____ RECORDS FOR THE TASK

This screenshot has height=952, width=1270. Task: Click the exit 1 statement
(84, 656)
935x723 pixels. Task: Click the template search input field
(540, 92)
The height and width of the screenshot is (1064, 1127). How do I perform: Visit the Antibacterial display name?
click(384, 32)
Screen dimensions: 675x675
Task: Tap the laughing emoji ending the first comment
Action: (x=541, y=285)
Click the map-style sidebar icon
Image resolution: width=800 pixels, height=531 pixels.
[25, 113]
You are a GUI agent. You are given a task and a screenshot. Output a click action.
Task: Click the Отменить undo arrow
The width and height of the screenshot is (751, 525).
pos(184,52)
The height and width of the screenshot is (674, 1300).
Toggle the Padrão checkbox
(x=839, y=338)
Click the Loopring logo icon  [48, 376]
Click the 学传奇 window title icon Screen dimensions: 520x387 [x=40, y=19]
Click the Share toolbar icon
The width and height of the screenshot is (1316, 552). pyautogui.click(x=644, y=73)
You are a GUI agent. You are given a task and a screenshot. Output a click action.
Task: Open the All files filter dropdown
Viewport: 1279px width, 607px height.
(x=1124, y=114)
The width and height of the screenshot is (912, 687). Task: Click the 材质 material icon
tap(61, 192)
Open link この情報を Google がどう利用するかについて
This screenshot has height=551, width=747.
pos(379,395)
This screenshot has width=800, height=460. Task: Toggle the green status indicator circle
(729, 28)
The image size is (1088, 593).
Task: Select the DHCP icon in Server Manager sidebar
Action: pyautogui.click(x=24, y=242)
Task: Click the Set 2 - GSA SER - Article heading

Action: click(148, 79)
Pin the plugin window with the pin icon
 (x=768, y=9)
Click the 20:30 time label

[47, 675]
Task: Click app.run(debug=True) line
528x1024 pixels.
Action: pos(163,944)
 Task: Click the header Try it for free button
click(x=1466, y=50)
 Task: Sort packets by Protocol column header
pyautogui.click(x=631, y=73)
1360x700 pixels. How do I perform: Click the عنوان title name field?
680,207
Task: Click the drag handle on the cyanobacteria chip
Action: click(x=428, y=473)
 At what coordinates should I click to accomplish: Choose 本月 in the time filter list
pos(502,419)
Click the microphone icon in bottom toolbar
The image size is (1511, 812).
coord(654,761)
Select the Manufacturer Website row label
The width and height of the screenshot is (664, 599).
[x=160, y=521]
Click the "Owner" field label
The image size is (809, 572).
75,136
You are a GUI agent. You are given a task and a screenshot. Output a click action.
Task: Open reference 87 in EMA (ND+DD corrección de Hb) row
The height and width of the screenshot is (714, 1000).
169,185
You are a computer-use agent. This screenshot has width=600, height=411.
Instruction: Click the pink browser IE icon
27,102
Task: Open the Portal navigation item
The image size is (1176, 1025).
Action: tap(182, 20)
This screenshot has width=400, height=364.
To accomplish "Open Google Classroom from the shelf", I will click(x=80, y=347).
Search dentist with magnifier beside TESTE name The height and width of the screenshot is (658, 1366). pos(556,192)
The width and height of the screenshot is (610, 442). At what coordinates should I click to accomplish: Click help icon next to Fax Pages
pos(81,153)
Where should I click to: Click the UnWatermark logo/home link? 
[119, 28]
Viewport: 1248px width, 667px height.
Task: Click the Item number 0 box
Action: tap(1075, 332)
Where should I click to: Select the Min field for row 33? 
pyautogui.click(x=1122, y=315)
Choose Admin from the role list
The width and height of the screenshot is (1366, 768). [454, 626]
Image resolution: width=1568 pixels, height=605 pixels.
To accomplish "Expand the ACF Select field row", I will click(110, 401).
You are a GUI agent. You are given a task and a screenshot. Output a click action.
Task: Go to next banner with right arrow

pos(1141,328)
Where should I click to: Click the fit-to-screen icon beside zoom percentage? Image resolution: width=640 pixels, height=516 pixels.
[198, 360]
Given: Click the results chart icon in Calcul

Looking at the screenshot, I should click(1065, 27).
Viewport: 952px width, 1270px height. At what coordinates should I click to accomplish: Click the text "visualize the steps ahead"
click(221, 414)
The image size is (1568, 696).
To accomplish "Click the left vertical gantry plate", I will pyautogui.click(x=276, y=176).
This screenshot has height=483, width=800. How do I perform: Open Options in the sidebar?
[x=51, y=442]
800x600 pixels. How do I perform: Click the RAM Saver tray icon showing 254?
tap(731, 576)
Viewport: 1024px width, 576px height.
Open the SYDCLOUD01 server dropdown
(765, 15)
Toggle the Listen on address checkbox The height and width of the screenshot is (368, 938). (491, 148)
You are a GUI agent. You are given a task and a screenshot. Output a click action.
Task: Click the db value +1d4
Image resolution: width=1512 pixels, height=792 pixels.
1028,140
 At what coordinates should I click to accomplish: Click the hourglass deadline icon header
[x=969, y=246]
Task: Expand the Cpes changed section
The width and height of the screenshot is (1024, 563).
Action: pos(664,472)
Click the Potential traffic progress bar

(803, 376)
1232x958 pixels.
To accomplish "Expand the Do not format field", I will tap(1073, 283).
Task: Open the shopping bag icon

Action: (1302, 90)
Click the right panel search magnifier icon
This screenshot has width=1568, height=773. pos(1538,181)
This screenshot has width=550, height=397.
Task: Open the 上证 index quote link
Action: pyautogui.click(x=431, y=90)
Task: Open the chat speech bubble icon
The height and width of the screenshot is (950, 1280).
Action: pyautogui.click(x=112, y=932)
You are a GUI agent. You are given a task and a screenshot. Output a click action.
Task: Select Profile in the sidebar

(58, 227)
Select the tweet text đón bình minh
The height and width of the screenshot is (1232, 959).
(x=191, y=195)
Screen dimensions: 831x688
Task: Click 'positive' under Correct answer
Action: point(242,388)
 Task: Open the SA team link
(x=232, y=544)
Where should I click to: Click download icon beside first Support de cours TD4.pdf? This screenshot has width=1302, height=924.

________

When a line in the listing has the word "will", return that line.

To accomplish "Open Google Classroom from the shelf", I will click(x=80, y=347).
To accomplish "Expand the ACF Select field row", I will click(110, 401).
To accomplish "Click the left vertical gantry plate", I will pyautogui.click(x=276, y=176).
To accomplish "Expand the Do not format field", I will tap(1073, 283).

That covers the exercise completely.